→ **DATA FOR THIS TASK**

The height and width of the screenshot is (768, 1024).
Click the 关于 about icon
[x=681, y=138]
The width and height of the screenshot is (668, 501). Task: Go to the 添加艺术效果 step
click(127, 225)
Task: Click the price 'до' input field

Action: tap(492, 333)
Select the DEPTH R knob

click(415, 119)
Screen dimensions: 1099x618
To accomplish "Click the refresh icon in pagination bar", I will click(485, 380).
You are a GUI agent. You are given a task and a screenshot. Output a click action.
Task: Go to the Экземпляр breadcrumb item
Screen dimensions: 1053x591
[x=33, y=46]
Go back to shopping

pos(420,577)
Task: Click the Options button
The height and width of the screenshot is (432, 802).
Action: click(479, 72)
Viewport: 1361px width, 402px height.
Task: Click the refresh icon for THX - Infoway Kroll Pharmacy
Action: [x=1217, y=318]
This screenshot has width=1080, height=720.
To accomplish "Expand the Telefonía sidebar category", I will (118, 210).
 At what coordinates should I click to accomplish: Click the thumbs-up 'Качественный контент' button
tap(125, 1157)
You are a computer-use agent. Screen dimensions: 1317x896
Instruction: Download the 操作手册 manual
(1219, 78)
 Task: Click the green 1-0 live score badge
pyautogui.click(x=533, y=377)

→ **THE REQUEST**
Copy every one of the records above word for word, with nothing changed.

→ **EXPECTED ANSWER**
The height and width of the screenshot is (768, 1024).
Click the 关于 about icon
[x=681, y=138]
The width and height of the screenshot is (668, 501). Task: Go to the 添加艺术效果 step
click(127, 225)
Task: Click the price 'до' input field

Action: tap(492, 333)
Select the DEPTH R knob

click(415, 119)
Screen dimensions: 1099x618
To accomplish "Click the refresh icon in pagination bar", I will click(485, 380).
You are a GUI agent. You are given a task and a screenshot. Output a click action.
Task: Go to the Экземпляр breadcrumb item
Screen dimensions: 1053x591
[x=33, y=46]
Go back to shopping

pos(420,577)
Task: Click the Options button
The height and width of the screenshot is (432, 802).
Action: click(479, 72)
Viewport: 1361px width, 402px height.
Task: Click the refresh icon for THX - Infoway Kroll Pharmacy
Action: [x=1217, y=318]
This screenshot has width=1080, height=720.
To accomplish "Expand the Telefonía sidebar category", I will (118, 210).
 At what coordinates should I click to accomplish: Click the thumbs-up 'Качественный контент' button
tap(125, 1157)
You are a computer-use agent. Screen dimensions: 1317x896
Instruction: Download the 操作手册 manual
(1219, 78)
 Task: Click the green 1-0 live score badge
pyautogui.click(x=533, y=377)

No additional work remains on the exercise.